▶ **EXERCISE**
Transcribe each entry shown below with no difference from the original.

▶ **RECORDS FOR THE EXERCISE**

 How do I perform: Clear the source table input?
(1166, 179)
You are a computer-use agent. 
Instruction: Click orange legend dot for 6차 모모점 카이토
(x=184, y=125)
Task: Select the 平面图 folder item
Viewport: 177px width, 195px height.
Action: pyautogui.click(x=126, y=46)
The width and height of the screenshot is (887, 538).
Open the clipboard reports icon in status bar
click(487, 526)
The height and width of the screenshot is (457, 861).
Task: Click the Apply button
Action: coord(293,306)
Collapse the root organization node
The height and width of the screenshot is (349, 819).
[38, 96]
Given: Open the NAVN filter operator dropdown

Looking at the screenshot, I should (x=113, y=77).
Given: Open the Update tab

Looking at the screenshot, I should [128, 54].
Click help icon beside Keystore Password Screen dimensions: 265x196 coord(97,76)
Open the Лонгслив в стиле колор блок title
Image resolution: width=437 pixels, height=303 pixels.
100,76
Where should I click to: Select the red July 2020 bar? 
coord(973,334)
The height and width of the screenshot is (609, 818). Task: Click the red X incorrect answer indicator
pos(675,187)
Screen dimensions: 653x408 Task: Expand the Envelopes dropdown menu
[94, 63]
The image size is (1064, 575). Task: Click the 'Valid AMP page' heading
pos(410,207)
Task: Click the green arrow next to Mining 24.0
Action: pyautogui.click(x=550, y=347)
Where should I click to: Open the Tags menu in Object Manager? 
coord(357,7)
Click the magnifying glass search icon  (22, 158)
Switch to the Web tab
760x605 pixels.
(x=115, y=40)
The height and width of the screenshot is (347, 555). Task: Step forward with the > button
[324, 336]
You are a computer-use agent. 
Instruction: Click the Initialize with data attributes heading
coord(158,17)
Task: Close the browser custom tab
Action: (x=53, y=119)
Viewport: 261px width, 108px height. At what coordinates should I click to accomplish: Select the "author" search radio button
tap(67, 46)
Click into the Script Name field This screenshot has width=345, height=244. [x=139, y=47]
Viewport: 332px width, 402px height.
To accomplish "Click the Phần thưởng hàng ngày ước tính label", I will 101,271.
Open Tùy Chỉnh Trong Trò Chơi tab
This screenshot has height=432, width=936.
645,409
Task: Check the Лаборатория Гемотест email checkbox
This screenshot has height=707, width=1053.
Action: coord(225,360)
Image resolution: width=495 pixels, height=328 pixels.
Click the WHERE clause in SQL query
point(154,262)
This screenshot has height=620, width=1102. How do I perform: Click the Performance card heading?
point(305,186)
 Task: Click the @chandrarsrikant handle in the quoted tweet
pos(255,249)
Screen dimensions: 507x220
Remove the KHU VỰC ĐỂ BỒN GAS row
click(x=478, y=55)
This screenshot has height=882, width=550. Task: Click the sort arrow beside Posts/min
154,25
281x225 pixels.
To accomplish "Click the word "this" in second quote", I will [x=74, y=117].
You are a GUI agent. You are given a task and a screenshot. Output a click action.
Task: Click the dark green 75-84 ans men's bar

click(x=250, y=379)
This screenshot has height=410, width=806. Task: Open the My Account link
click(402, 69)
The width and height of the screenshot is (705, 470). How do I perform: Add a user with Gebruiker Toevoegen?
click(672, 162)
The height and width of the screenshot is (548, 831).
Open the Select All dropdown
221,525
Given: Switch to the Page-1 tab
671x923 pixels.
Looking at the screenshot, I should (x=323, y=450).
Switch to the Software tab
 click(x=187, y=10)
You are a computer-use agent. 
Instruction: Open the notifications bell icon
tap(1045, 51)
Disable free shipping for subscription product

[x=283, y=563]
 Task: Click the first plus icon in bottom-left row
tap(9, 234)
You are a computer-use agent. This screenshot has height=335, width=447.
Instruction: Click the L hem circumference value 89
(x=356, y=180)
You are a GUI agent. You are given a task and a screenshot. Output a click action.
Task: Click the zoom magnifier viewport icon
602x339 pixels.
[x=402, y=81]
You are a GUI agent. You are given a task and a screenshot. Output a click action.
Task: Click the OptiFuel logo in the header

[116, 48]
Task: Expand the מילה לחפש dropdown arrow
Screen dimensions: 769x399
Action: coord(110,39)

▶ **EXPECTED ANSWER**
 How do I perform: Clear the source table input?
(1166, 179)
You are a computer-use agent. 
Instruction: Click orange legend dot for 6차 모모점 카이토
(x=184, y=125)
Task: Select the 平面图 folder item
Viewport: 177px width, 195px height.
Action: pyautogui.click(x=126, y=46)
The width and height of the screenshot is (887, 538).
Open the clipboard reports icon in status bar
click(487, 526)
The height and width of the screenshot is (457, 861).
Task: Click the Apply button
Action: coord(293,306)
Collapse the root organization node
The height and width of the screenshot is (349, 819).
[38, 96]
Given: Open the NAVN filter operator dropdown

Looking at the screenshot, I should (x=113, y=77).
Given: Open the Update tab

Looking at the screenshot, I should [128, 54].
Click help icon beside Keystore Password Screen dimensions: 265x196 coord(97,76)
Open the Лонгслив в стиле колор блок title
Image resolution: width=437 pixels, height=303 pixels.
100,76
Where should I click to: Select the red July 2020 bar? 
coord(973,334)
The height and width of the screenshot is (609, 818). Task: Click the red X incorrect answer indicator
pos(675,187)
Screen dimensions: 653x408 Task: Expand the Envelopes dropdown menu
[94, 63]
The image size is (1064, 575). Task: Click the 'Valid AMP page' heading
pos(410,207)
Task: Click the green arrow next to Mining 24.0
Action: pyautogui.click(x=550, y=347)
Where should I click to: Open the Tags menu in Object Manager? 
coord(357,7)
Click the magnifying glass search icon  (22, 158)
Switch to the Web tab
760x605 pixels.
(x=115, y=40)
The height and width of the screenshot is (347, 555). Task: Step forward with the > button
[324, 336]
You are a computer-use agent. 
Instruction: Click the Initialize with data attributes heading
coord(158,17)
Task: Close the browser custom tab
Action: (x=53, y=119)
Viewport: 261px width, 108px height. At what coordinates should I click to accomplish: Select the "author" search radio button
tap(67, 46)
Click into the Script Name field This screenshot has width=345, height=244. [x=139, y=47]
Viewport: 332px width, 402px height.
To accomplish "Click the Phần thưởng hàng ngày ước tính label", I will 101,271.
Open Tùy Chỉnh Trong Trò Chơi tab
This screenshot has height=432, width=936.
645,409
Task: Check the Лаборатория Гемотест email checkbox
This screenshot has height=707, width=1053.
Action: coord(225,360)
Image resolution: width=495 pixels, height=328 pixels.
Click the WHERE clause in SQL query
point(154,262)
This screenshot has height=620, width=1102. How do I perform: Click the Performance card heading?
point(305,186)
 Task: Click the @chandrarsrikant handle in the quoted tweet
pos(255,249)
Screen dimensions: 507x220
Remove the KHU VỰC ĐỂ BỒN GAS row
click(x=478, y=55)
This screenshot has height=882, width=550. Task: Click the sort arrow beside Posts/min
154,25
281x225 pixels.
To accomplish "Click the word "this" in second quote", I will [x=74, y=117].
You are a GUI agent. You are given a task and a screenshot. Output a click action.
Task: Click the dark green 75-84 ans men's bar

click(x=250, y=379)
This screenshot has height=410, width=806. Task: Open the My Account link
click(402, 69)
The width and height of the screenshot is (705, 470). How do I perform: Add a user with Gebruiker Toevoegen?
click(672, 162)
The height and width of the screenshot is (548, 831).
Open the Select All dropdown
221,525
Given: Switch to the Page-1 tab
671x923 pixels.
Looking at the screenshot, I should (x=323, y=450).
Switch to the Software tab
 click(x=187, y=10)
You are a computer-use agent. 
Instruction: Open the notifications bell icon
tap(1045, 51)
Disable free shipping for subscription product

[x=283, y=563]
 Task: Click the first plus icon in bottom-left row
tap(9, 234)
You are a computer-use agent. This screenshot has height=335, width=447.
Instruction: Click the L hem circumference value 89
(x=356, y=180)
You are a GUI agent. You are given a task and a screenshot. Output a click action.
Task: Click the zoom magnifier viewport icon
602x339 pixels.
[x=402, y=81]
You are a GUI agent. You are given a task and a screenshot. Output a click action.
Task: Click the OptiFuel logo in the header

[116, 48]
Task: Expand the מילה לחפש dropdown arrow
Screen dimensions: 769x399
Action: coord(110,39)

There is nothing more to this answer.